The sales outlook this year remains uncertain at best, due to the ongoing US-China trade spat, which at the moment to mix metaphors looks to be a Mexican standoff. Sales could be swayed by the timing of the planned implementation of the State VI emissions standard, as well as the mandatory sales quota of New Energy Vehicles for OEMs, which just went into place this year with unknown consequences, On the ‘two-handed economist’ positive side, the government is increasing stimulus measures, which could help sales.

Non-Chinese Asia

The Japanese market started 2019 solidly, with sales growing 2% YoY, and the selling rate reaching 5.6-million units/year in January. Sales are expected to leap before the planned consumption tax hike on 1 October 2019. LMC claims, the swings in sales are now likely to be mild, as the government has announced a series of measures to cushion the negative impact of the tax hike on vehicle sales.

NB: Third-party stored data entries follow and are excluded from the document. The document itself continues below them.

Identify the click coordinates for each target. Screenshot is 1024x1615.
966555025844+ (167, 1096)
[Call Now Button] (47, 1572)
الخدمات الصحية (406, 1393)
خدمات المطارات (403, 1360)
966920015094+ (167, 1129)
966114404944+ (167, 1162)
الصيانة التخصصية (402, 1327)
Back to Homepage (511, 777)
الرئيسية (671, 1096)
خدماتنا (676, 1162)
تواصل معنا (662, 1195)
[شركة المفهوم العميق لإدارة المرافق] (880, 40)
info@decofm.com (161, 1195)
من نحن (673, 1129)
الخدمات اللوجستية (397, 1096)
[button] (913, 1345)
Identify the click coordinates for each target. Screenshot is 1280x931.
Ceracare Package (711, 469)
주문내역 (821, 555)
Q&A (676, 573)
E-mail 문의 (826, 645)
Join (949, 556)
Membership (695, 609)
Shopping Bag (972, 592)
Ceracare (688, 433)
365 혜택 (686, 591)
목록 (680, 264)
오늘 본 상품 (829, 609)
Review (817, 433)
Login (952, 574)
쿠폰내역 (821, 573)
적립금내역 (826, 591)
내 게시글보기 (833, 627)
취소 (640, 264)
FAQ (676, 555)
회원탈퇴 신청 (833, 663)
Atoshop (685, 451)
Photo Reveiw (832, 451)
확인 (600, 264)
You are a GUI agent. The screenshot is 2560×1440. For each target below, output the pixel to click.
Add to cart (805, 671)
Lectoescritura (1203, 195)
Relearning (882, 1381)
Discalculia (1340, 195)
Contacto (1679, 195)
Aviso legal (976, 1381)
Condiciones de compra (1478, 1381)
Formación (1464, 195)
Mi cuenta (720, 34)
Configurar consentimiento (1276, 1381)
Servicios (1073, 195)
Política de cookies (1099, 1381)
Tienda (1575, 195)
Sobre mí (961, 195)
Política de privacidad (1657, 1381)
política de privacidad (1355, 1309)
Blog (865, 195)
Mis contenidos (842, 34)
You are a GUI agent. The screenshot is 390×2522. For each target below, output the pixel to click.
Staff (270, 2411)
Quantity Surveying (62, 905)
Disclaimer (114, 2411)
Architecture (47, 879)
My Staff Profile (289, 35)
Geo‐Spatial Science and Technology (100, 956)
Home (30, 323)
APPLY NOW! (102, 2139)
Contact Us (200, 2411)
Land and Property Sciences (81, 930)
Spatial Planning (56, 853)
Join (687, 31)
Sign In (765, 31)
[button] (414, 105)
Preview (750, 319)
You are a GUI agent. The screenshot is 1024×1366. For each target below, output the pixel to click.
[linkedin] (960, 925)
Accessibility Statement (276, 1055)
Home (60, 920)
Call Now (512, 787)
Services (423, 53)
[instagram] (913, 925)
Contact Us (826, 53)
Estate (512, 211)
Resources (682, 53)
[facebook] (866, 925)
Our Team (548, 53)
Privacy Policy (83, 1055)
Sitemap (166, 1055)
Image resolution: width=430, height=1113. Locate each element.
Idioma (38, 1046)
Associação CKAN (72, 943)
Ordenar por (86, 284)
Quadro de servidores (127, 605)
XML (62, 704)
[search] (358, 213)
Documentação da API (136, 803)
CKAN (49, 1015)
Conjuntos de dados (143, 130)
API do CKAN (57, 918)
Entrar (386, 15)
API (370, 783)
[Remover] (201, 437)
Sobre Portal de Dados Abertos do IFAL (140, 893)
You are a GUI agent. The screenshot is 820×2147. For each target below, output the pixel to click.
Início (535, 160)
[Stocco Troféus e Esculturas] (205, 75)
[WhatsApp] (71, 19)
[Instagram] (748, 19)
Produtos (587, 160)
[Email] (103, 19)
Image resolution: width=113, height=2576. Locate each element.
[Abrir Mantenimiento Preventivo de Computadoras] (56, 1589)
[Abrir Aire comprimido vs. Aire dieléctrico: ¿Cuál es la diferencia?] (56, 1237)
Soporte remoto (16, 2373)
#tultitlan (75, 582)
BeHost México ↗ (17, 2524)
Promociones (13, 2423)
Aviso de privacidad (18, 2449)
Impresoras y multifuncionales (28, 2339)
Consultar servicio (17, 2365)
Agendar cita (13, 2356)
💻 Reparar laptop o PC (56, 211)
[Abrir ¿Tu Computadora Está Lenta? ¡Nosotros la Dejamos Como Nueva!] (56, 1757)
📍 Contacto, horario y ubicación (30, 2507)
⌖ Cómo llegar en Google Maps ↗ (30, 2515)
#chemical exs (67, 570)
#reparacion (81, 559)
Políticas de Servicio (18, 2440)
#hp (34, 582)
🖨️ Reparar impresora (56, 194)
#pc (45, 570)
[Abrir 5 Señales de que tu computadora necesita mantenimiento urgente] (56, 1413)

The South Korean market is off to a lifeless start in the New Year, with LV sales up 1.2% YoY in January, and a, well, pedestrian selling rate of just above 1.7-million units/year.  The sharp deceleration in the country’s export sector clouds the LV sales outlook, although the government’s fiscal stimulus measures could support sales this year.

South America

Following the financial rally owing to the inauguration of Brazil‘s new president, Jair Bolsonaro, LV sales rose by 8% YoY to 191,000 units. The January selling rate was 2.6-million units/year, which was an increase of 356,000 units from December 2018.

In Argentina, detrimental economic conditions, such as soaring inflation and interest rates, once again took a toll on vehicle sales. Usually the strongest month of the year, January saw sales of 58,000 units, which is a decline of 50% YoY. The January selling rate was only 500,000 units, 65,000 units fewer than that of the previous month, and about half of the rate in January 2018.